I think in a similar way people who really care about the fate of the earth and humanity because of things like climate change should be willing to manifest a little asceticism in their lives.  If you really do care, then you should be willing to avoid unnecessary flying.  If it means taking a few days to travel by train, then so be it.  The discomfort of sleeping in a coach seat or waiting hours for a connection is not nearly as bad as being walled up in a cell or living on a stone pillar for the rest of your life.  But it is showing the people around you that you really do care about Mother Nature, and you have enough control over your body that you can suffer a little bit for it.


Paul Sunstone said...

Quite an interesting post! I'm intrigued at how you seem to take asceticism, which is so often associated with a rejection of -- or even a contempt for -- the world, and turn it on it's head to become an affirmation of the world, or at least a means of valuing the world enough to want to save it. If I understand you, the link between the two is our willingness to sacrifice material goods and comforts for the sake of our values. I think that surely has merit.

Thank you for a thought provoking post!

The Cloudwalking Owl said...

When I was a student at university it struck me over and over again that most academics had built their careers by choosing to attack other points of view by making arguments that were little more than subtle "straw men". Straw man arguments are when you don't choose to refute the strongest possible interpretation of a person's point of view but instead another one that is less defensible.

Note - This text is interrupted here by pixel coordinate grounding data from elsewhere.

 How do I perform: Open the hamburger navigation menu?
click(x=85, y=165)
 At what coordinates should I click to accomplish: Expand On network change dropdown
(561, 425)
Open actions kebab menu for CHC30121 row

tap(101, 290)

In the case of asceticism, the public school teacher was assuming that the only reason why someone would pursue an ascetic lifestyle was because of superstition. If, on the other hand, you start with the assumption that Simon's behaviour made sense to him and try to figure out what it could be, I think you end up with my suggestion.

I see this problem time and time again with the proud proponents of "skepticism" or the "new Atheism". When you try to suggest that there is a dynamic at work in religious faith that could possibly serve a purpose in the lives of some people, you usually get not much more than a "frat boy pile on" on non sequiturs and willful ignorance.

Flora said...

I stumbled across this blog, read the first three posts (through the one about skepticism), and just wanted to let you know that I am delighted to have found you and will be back. I was particularly impressed by your expression of the connection between Buddhist and ecological ways of viewing the world. I am also deeply appreciative of your willingness to look critically at bad science, even when it's being used to support something you believe in. Thanks.

The Cloudwalking Owl said...

Thanks Flora. I'm always happy to see positive feedback. It sustains me.